AK Parti Genel Başkan Yardımcısı Ravza Kavakçı Kan, 28 Şubat darbesinin 15 Temmuz hain darbe girişiminin önünü açtığını belirterek, dönemin üst düzey askerlerinin vatansever gençleri ordudan uzaklaştırıp FETÖ’ye çanak tuttuğunu söyledi.

AK Parti İnsan Haklarından Sorumlu Genel Başkan Yardımcısı Ravza Kavakçı Kan, 28 Şubat darbesine ilişkin Diriliş Postası muhabirine açıklamalarda bulundu. Kan, 15 Temmuz hain darbe girişiminin 28 Şubat darbesiyle önünün açıldığını belirtti. 
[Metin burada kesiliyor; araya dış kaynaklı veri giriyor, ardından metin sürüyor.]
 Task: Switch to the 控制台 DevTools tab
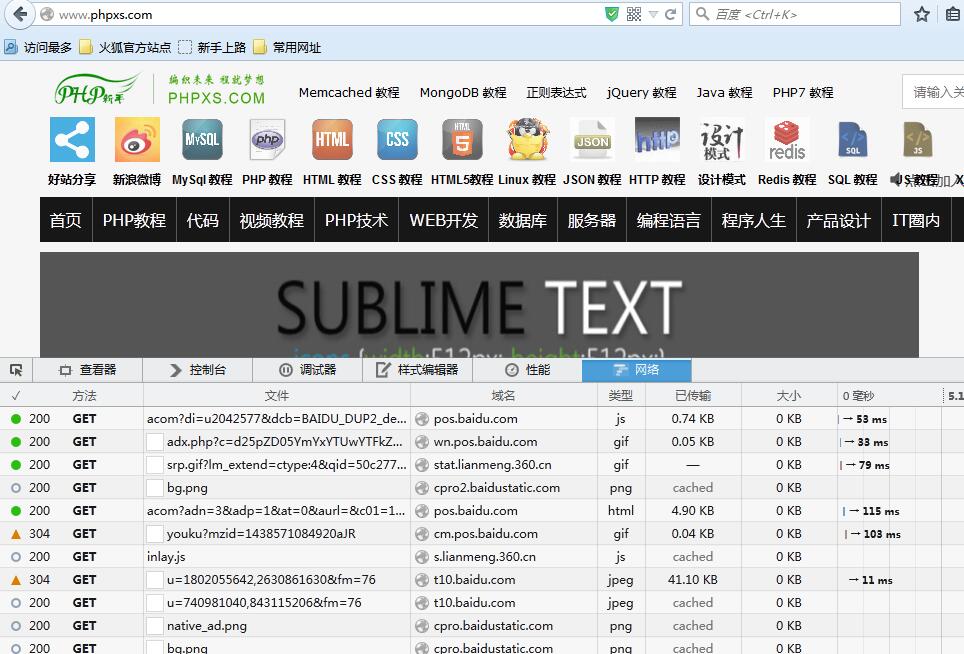click(195, 369)
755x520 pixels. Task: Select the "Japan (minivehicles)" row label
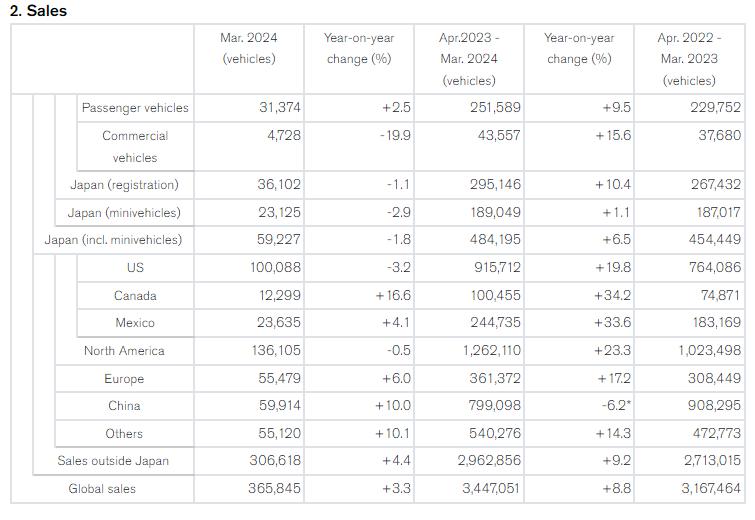124,213
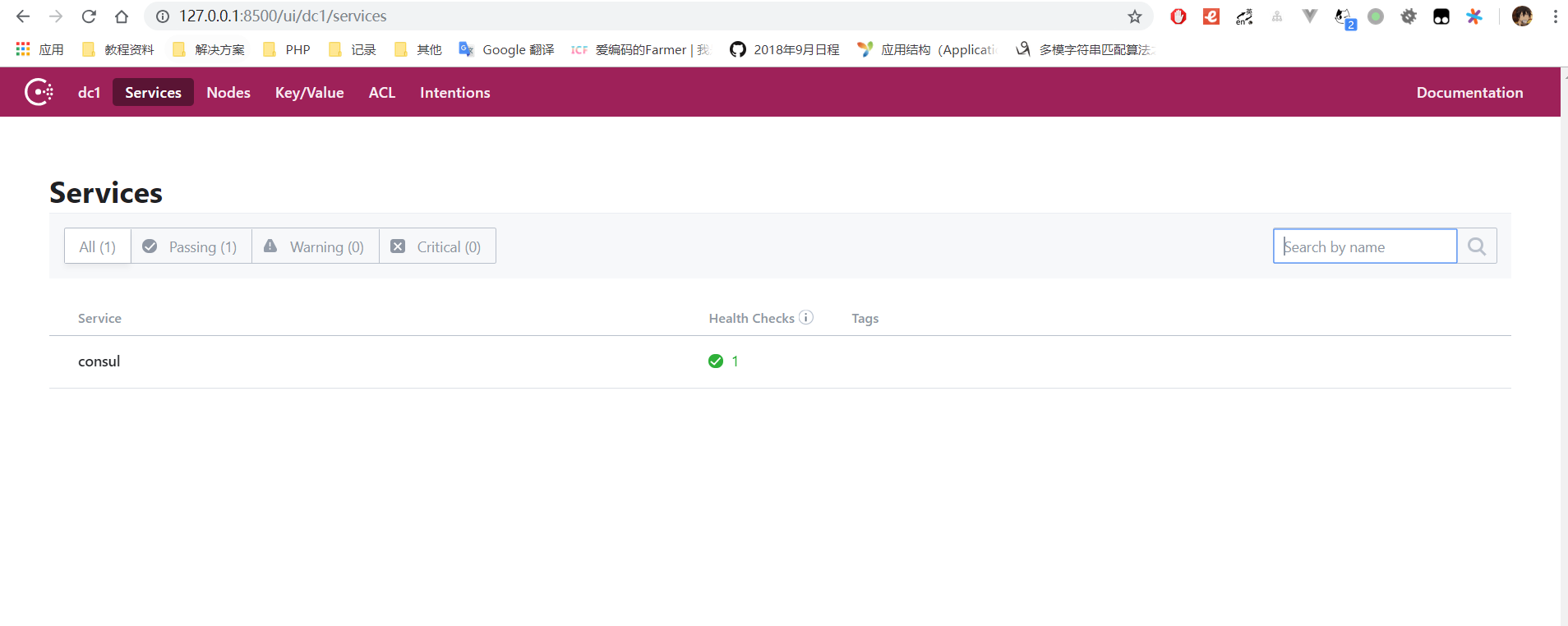
Task: Filter services by Passing (1)
Action: tap(191, 246)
Ravza Kavakçı Kan, “Dönemin üst düzey askerleri, kendi eşlerinin kılığıyla kıyafetiyle, alkol kullanıp kullanmadıklarıyla meşgul oldukları için nesillerdir asker olan vatansever gençlerimizi FETÖ ye çanak tutmak için görevden uzaklaştırdılar. 15 Temmuz’un önünü açan bir sürecin başlangıcı oldu” diye konuştu.

28 Şubat dönemine dair genel bir tablo çizmek isterseniz, ne söylemek istersiniz?

‘28 Şubat bin yıl sürecek’ denmişti, bir darbeydi. Her ne kadar başına postmodern ifadesi konsa da tam anlamıyla bir darbeydi. Seçilmiş bir hükümet istifaya zorlandı. Milletin iradesi hiçe sayıldı. Bununla beraber bir de işin algı yönetimi kısmı vardı. Farklı medya grupları aracılığıyla Türkiye’de öyle bir algı oluşturuldu ki Aczmendiler denen grup, şehirleri istila etmiş hayat hakkımıza müdahale eden bir hal varmış gibi bir algı. Korku oluşturuldu. 28 Şubat darbesi hem vatandaşlara karşı uygulanan bir ayrımcılık dönemi hem de insanların başörtülü, başörtüsüz, muhafazakar olan ve olmayan hatta erkeklerin sakalına varana kadar karışıldığı bir dönemdi.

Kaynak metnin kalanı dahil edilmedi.